When Paul wrote, “To the Jews I became as a Jew . . . to those who are under the Law, as under the Law” (1 Corinthians 9:20), he was not talking about accommodating the message. He was simply saying he would not jeopardize his ability to preach the message by unnecessarily offending people.
Several illustrations of that principle appear in the New Testament. In our last post, we looked at the example of the Jerusalem Council. Out of love and concern for Jewish unbelievers, the council asked new Gentile converts to abstain from engaging in cultural practices that the Jews found offensive. That was in Acts chapter fifteen.
Acts chapter sixteen includes a similar illustration. It is the first time in Scripture we meet Timothy. Luke records that he was “the son of a Jewish woman who was a believer, but his father was a Greek” (Acts 16:1). Jews would have considered him a Gentile, because his father was a Gentile. Moreover, Timothy’s mother would have been considered a virtual traitor for marrying a Gentile.
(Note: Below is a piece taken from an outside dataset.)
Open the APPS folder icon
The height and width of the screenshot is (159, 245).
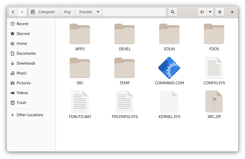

Yet Timothy “was well spoken of by the brethren who were in Lystra and Iconium. Paul wanted this man to go with him; and he took him and circumcised him” (Acts 16:2, 3).
Wait a minute. Why did he do that? Paul certainly didn’t believe Gentiles needed be circumcised to be saved. In fact, Paul refused to have Titus circumcised when the Jerusalem legalists demanded it (Galatians 2:1-5). Furthermore, Paul once opposed Peter to his face because Peter had compromised with the legalists (Galatians 2:11–14). He asked Peter, “If you, being a Jew, live like the Gentiles and not like the Jews, how is it that you compel the Gentiles to live like Jews?” (Galatians 2:14). So why did Paul have Timothy circumcised? Was he compromising the issue, demonstrating inconsistency?
No. Timothy wasn’t doing it for salvation. He obviously had not undergone circumcision when he was saved. And he wasn’t doing it to make hardened legalists happy or to tone down the offense of the gospel. He simply wanted to identify with the Jews so he might have an entrance to preach the gospel to them. Paul and Timothy were not hoping to pacify pseudo-Christian legalists, act the part of hypocrites, or mitigate the gospel in any way. They simply wanted to keep open lines of communication to the Jews they were going to preach to. This was not an act of compromise or men-pleasing. It was loving—and physically very painful—self-sacrifice for the sake of the lost.
Wherever he could acknowledge the strong religious tradition of a people and not offend their sensitivities, Paul was glad to do so—when it did not violate God’s Word or impinge on the gospel. But the apostle never adapted his ministry to pander to worldly lusts or sinful selfishness.